On dirait qu’on entend, au séjour des douleurs,
Rouler, à flots plaintifs, le sourd torrent des pleurs.
Pourquoi gémir ainsi, comme un souffle d’orage,
À travers les rameaux qui pleurent leur feuillage ?
Pourquoi ce vain retour vers la félicité ?
Quoi donc ! ce qui n’est plus a-t-il jamais été ?
Faut-il que le regret, comme une ombre ennemie,
Vienne s’asseoir sans cesse au festin de la vie,
Et, d’un regard funèbre effrayant les humains,
Fasse tomber toujours les coupes de leurs mains ?
Non : de ce triste aspect que ta voix me délivre !
Oublions, oublions : c’est le secret de vivre.
Viens, chante, et, du passé détournant mes regards,
Précipite mon âme au milieu des hasards !

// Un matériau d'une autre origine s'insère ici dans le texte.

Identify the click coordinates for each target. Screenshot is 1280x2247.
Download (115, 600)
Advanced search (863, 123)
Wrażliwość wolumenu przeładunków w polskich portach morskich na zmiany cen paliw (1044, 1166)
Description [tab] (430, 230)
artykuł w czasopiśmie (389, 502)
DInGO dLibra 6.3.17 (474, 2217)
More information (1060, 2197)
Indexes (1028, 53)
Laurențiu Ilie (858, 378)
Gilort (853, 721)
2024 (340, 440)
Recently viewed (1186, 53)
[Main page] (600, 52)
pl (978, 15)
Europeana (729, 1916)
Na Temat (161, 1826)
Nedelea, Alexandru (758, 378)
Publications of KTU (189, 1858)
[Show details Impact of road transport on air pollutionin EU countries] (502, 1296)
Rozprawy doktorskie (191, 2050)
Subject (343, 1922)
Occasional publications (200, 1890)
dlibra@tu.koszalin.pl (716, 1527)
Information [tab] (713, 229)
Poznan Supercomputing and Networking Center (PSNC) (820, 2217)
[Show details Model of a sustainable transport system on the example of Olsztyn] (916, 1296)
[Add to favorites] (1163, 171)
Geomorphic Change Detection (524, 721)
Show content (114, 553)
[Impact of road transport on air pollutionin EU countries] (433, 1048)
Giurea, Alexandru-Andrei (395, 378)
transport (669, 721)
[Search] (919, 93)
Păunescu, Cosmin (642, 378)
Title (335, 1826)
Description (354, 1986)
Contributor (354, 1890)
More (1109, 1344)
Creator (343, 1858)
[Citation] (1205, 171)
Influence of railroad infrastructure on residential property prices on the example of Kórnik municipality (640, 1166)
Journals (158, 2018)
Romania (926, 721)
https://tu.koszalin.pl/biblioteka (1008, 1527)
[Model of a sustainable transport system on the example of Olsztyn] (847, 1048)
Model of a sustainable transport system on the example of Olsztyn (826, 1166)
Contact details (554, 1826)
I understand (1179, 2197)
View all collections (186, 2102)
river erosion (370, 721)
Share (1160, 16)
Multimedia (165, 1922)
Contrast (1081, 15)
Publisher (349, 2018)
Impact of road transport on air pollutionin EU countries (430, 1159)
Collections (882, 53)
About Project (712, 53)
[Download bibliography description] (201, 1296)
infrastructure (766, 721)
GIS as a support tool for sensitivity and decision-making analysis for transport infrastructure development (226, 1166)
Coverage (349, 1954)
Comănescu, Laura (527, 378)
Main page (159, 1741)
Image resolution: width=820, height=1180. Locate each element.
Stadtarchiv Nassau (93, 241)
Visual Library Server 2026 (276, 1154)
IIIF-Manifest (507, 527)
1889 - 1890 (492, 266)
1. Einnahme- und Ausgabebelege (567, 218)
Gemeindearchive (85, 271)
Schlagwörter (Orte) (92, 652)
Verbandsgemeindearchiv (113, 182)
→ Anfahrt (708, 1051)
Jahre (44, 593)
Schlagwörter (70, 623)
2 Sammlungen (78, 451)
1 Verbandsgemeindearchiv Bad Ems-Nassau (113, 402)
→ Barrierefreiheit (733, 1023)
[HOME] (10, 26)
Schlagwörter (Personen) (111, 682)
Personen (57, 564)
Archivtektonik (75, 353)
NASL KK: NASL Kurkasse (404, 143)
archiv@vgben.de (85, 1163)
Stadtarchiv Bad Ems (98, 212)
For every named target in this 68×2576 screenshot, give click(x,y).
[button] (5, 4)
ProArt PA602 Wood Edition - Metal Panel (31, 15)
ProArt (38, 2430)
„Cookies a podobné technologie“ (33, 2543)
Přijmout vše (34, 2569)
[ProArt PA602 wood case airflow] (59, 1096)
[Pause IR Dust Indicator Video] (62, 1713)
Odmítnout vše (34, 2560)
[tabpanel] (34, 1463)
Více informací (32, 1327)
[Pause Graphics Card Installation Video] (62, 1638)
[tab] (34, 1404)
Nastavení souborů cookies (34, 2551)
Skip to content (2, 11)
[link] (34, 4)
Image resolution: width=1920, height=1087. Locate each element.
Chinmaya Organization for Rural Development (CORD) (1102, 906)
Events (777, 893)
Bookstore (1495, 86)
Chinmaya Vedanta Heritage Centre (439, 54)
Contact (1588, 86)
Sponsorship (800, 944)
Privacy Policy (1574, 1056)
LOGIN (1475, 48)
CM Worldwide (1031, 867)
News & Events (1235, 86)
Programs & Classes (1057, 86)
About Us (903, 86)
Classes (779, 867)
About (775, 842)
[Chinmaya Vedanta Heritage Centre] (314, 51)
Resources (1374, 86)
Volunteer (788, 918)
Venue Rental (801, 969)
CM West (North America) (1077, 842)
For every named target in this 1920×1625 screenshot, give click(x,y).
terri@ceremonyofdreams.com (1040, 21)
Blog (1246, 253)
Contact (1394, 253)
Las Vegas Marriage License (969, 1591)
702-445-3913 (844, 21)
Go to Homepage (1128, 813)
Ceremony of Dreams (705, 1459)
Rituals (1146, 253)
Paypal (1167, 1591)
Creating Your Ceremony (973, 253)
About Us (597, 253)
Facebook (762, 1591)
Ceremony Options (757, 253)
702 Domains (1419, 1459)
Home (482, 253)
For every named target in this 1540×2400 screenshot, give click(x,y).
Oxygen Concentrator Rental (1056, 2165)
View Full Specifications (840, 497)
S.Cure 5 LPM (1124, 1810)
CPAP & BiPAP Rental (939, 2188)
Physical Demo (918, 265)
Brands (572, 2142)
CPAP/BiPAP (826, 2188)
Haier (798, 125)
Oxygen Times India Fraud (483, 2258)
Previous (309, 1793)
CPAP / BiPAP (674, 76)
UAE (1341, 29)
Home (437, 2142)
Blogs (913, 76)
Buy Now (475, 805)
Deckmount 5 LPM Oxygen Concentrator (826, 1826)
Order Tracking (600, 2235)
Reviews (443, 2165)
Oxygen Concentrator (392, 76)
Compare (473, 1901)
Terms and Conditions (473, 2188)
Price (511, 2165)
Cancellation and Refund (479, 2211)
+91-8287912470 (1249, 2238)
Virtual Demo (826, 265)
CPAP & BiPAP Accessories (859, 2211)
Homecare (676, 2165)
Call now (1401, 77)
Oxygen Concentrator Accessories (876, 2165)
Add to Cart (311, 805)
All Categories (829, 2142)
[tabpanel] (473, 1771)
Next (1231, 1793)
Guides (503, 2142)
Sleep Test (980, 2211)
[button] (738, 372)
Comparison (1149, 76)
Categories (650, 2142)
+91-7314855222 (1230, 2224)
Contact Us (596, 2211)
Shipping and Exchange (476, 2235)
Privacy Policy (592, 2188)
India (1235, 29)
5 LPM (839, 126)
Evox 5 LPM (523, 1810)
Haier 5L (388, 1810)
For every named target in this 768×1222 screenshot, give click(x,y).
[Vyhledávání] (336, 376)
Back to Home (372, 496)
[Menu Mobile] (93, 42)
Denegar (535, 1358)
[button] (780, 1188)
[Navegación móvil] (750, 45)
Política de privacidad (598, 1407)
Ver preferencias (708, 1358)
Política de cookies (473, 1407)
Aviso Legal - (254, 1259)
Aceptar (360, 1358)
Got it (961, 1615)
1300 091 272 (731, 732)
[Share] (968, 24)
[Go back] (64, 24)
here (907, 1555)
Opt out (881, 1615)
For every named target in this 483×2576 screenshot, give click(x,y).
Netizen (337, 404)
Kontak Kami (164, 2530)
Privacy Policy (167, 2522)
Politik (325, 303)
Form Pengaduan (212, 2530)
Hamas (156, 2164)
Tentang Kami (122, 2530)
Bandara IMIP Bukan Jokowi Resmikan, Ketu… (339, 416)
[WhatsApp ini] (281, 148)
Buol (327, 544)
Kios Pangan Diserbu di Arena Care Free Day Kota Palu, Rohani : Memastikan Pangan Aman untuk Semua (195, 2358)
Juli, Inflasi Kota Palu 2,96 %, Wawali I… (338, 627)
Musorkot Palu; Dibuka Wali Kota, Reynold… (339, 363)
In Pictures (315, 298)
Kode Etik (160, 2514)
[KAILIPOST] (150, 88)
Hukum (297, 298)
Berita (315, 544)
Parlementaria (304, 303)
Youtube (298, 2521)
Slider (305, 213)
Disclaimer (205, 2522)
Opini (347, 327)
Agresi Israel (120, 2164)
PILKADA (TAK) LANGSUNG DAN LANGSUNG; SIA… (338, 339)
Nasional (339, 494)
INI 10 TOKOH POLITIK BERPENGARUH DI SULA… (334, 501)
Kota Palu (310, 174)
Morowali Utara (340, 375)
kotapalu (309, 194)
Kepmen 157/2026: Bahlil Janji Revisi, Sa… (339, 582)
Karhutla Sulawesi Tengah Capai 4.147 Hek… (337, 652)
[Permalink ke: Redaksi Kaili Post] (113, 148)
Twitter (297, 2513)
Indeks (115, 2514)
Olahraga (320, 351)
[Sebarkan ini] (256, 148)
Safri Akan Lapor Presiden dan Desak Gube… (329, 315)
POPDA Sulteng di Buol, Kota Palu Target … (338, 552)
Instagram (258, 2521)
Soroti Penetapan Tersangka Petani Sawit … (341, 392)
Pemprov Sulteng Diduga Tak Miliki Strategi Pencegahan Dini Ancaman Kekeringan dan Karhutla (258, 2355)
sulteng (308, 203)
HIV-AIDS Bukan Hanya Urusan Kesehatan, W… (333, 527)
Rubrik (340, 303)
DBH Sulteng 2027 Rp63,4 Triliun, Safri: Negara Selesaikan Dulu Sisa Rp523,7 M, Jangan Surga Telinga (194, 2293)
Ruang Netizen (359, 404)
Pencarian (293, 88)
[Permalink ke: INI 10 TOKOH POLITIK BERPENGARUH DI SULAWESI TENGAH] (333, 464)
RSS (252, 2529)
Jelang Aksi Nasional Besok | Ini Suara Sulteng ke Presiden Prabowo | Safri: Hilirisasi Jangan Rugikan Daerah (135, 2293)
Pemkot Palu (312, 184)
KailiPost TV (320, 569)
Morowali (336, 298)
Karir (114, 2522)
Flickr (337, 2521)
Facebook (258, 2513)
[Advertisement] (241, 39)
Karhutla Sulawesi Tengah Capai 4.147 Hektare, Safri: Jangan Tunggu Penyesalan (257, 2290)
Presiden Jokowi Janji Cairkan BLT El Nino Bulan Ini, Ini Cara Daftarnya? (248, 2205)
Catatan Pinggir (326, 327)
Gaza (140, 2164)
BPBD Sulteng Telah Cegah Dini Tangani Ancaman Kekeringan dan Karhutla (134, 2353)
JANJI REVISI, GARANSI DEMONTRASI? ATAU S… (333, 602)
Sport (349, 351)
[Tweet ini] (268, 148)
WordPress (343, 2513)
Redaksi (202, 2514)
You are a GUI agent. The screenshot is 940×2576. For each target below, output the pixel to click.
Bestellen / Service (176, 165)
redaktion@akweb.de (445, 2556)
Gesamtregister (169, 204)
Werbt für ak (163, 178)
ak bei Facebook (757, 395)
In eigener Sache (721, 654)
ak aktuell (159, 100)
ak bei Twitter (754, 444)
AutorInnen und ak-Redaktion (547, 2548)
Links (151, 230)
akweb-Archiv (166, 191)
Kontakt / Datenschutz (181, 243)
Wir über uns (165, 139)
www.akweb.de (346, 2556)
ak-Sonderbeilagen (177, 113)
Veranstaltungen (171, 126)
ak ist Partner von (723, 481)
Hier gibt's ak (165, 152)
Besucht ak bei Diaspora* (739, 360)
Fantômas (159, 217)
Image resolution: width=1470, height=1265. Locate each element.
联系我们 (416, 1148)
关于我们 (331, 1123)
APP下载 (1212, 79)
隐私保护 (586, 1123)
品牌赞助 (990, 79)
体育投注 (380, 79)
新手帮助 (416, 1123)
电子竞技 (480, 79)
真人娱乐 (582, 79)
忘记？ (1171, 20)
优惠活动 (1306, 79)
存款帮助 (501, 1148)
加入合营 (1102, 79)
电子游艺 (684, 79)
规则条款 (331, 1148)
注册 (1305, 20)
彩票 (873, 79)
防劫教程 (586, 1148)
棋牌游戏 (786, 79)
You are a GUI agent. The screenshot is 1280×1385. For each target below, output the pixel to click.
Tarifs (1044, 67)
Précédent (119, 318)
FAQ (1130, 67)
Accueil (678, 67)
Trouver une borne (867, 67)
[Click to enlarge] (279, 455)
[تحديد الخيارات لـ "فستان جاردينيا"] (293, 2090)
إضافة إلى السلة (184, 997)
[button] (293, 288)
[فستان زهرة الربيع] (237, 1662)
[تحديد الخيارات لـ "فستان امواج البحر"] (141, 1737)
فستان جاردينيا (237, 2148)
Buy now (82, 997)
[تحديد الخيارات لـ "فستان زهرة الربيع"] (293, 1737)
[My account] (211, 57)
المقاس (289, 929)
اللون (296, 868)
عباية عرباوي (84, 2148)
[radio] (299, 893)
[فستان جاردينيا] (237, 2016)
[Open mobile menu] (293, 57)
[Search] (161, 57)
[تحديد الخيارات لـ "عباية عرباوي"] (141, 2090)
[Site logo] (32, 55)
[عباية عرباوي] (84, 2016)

De quels sons belliqueux mon oreille est frappée !
C’est le cri du clairon, c’est la voix du coursier ;

La corde de sang trempée
Retentit comme l’épée
Sur l’orbe du bouclier.






La trompette a jeté le signal des alarmes :
Aux armes ! et l’écho répète au loin : Aux armes !
Dans la plaine soudain les escadrons épars,
Plus prompts que l’aquilon, fondent de toutes parts,
Et sur les flancs épais des légions mortelles
S’étendent tout à coup comme deux sombres ailes.